▸ **Instructions to follow**
Return each line of the entries that holds the string "will".

- Opening Delimiter -

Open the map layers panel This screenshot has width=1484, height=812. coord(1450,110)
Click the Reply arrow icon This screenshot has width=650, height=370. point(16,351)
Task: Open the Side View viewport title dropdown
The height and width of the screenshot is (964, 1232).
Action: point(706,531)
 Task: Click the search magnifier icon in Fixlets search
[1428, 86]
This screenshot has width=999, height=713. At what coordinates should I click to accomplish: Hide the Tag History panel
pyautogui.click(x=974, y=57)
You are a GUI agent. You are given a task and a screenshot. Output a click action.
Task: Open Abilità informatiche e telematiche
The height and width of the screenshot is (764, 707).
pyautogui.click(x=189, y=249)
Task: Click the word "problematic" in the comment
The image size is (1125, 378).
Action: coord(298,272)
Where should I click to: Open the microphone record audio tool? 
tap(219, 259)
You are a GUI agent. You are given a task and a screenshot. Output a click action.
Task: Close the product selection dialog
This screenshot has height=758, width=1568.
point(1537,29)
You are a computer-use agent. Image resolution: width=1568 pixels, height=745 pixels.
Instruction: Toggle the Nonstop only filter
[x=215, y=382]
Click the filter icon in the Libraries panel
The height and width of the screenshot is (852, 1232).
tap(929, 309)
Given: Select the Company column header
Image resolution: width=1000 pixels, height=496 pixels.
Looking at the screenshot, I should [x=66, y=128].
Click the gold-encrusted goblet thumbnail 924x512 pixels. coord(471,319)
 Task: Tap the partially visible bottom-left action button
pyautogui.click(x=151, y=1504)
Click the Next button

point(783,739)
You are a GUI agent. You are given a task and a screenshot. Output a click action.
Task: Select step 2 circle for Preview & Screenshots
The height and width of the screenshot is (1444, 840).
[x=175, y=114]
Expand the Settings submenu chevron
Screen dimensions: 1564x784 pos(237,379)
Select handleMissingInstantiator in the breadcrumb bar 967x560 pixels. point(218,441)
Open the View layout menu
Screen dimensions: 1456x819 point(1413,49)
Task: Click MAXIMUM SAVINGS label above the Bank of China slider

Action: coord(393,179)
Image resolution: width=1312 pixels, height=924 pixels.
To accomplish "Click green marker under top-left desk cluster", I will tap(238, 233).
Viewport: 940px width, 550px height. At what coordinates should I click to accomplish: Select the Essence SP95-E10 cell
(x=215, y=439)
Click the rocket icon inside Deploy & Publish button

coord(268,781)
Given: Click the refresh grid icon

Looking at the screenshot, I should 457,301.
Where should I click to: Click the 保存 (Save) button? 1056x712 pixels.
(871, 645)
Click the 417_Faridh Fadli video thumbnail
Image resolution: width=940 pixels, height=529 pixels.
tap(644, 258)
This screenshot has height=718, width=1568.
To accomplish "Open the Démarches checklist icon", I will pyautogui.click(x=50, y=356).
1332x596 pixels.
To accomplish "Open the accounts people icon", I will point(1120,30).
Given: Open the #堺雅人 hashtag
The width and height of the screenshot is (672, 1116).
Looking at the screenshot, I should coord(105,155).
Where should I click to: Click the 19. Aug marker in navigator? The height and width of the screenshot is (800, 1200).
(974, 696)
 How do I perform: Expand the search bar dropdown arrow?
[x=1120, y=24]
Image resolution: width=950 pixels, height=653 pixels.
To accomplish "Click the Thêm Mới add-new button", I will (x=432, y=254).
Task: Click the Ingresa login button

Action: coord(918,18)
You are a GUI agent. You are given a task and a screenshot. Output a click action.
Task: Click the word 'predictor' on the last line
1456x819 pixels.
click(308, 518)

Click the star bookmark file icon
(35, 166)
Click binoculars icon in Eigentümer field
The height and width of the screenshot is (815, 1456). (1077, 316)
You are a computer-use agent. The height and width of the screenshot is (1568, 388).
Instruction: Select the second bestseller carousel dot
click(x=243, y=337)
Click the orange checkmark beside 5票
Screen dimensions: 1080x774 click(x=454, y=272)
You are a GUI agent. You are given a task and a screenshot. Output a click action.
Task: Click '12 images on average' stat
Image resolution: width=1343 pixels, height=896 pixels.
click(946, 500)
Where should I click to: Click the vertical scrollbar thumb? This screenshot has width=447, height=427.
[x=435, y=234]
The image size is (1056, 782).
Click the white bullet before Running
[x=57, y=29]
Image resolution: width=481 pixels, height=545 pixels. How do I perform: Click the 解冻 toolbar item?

- Closing Delimiter -

▸ **Expected answer**
To accomplish "Click green marker under top-left desk cluster", I will tap(238, 233).
To accomplish "Open the Démarches checklist icon", I will pyautogui.click(x=50, y=356).
To accomplish "Open the accounts people icon", I will point(1120,30).
To accomplish "Click the Thêm Mới add-new button", I will (x=432, y=254).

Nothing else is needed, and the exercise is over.